Myth: Dengue affects only certain parts of Singapore, which are the hot spots.
"A person with dengue automatically becomes a mobile hot spot. It is true that if you live in an active dengue cluster, the chances of contracting dengue is higher.
"However, since Singapore is so small, dengue spreads very easily. Just one infected person can transform an area into an active dengue hot spot."
Myth: Mosquito repellant sprays or lotions will keep us safe
"Mosquito repellant helps in reducing mosquito bites and, in turn, the risk of contracting dengue.
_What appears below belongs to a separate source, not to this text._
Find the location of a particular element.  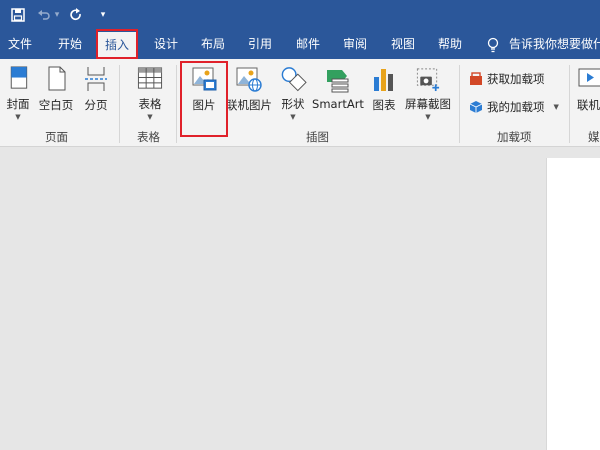

undo-icon is located at coordinates (44, 15).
But many people forget that sweat can wash it off, in which case it becomes ineffective."
Fact: The Aedes aegypti mosquito bites people only in the day.
"Yes, it is a day biter, which is unlike the Anopheles mosquito, a night biter, which spreads malaria."
Myth: You cannot contract dengue twice in a lifetime.
"You can get infected up to four times. There are four strains and Dengue 1 and 2 are more prevalent in Singapore. Hence, patients usually contract it twice. It is only occasionally that one contracts it three times and, very rarely, four times in a lifetime."
"There is an equal chance for everyone, regardless of age, to contract dengue."